5. Who are people with self-serving agendas?
Honor above profits are our first consideration. An instructor that you can go to on a continuous basis for updates, clarity and genuine interest reflect best on our own selection of attributes. Facilities that demand that you purchase a particular firearm or other tool to complete their program makes them invalid by what appears to be on the surface just common profiteering. Everyone’s defensive needs are different and as such, a “true instructor” will always seek to fit the tool to the individual as opposed to all fitting all individuals to the same tool.

Retail isn’t always the best source of self-protection tools such as firearms. You will be better prepared to seek good equipment when you have learned how to intelligently examine whatever you are looking to purchase.
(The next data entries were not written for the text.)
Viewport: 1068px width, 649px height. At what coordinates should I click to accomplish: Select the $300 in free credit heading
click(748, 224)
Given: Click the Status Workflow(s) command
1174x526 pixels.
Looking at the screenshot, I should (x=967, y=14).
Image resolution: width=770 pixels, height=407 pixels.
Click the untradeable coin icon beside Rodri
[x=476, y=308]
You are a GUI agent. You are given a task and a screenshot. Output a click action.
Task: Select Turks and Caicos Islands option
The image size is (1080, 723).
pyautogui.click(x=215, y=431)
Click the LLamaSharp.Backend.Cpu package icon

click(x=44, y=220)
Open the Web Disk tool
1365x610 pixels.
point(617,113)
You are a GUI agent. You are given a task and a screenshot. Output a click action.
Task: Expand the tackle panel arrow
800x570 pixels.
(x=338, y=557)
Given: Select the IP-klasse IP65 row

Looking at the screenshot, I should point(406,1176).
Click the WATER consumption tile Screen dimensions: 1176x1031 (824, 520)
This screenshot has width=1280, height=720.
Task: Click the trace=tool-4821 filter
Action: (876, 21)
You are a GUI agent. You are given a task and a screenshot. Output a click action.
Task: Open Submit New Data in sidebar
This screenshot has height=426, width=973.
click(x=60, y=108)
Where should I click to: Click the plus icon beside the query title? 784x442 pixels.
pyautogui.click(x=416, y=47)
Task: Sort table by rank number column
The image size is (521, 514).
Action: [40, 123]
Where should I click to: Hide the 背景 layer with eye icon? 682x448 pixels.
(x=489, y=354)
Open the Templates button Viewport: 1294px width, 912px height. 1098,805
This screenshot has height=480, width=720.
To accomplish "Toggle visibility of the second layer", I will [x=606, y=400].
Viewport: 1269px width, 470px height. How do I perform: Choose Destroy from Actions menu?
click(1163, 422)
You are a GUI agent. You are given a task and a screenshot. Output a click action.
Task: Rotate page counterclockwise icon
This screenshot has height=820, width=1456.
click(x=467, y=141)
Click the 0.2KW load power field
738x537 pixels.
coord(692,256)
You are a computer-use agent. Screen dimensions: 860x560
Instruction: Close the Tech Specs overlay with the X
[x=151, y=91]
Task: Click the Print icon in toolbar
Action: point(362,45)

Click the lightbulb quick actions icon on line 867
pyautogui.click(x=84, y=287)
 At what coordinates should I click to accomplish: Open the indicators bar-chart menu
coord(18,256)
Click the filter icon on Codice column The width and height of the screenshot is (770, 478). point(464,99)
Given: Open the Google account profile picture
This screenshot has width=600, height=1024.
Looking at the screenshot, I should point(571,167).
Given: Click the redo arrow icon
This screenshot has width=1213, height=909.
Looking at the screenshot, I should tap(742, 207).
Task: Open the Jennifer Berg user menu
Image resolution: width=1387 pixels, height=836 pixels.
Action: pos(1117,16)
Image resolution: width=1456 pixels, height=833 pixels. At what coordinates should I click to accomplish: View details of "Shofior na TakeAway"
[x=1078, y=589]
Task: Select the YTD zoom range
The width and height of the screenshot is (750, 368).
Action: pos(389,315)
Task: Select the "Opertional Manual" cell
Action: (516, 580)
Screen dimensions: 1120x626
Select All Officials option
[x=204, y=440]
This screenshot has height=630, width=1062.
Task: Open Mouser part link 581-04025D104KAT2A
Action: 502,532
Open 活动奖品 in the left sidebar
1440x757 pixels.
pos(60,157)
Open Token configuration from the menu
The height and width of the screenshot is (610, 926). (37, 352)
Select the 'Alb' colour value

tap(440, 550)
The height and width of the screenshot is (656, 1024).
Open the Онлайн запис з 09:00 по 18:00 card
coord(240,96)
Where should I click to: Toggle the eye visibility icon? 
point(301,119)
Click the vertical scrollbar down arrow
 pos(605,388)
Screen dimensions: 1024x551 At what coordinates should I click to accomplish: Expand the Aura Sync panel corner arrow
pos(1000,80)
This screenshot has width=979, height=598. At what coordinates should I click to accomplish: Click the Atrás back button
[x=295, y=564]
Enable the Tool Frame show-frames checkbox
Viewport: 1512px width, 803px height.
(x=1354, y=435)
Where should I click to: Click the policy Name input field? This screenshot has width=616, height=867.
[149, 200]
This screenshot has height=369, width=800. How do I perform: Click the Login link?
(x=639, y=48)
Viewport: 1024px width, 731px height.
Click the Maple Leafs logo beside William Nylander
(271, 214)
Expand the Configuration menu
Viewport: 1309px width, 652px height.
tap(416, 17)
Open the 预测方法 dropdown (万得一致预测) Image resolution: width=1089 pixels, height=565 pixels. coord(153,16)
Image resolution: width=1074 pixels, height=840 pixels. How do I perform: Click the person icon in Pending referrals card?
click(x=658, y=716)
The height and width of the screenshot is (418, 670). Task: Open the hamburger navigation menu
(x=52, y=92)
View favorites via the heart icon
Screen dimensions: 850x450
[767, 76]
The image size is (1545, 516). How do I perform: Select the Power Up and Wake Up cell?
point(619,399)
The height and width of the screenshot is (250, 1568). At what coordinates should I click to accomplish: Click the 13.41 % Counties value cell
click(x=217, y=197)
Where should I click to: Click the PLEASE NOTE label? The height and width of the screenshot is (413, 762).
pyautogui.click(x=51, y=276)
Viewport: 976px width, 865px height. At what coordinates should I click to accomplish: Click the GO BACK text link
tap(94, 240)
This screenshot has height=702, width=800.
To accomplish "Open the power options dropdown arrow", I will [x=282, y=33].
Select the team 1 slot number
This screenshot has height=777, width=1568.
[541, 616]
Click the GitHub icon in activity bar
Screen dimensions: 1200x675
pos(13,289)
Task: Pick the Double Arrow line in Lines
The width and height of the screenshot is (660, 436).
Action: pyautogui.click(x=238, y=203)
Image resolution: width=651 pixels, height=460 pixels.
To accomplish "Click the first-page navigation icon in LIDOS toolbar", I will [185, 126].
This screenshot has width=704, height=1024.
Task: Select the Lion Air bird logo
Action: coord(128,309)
Just stay away from the “monkey syndrome”. This refers to being sucked in by the glitter of a lot of shiny objects in the case to pick up and play with which are often lacking in quality. Remember that the most profit is usually made on inexpensive items. True quality usually cannot withstand a large mark-up. As is true with most things, with defensive weapons such as firearms, you typically get what you pay for. This doesn’t mean that you must surrender your firstborn to get a quality firearm! Quality can be had at a reasonable price if you are in the know.

When you purchase training, it is important to steer clear of instructors whose egos or self-serving agendas (i.e., monetary profit) supersede your personal needs.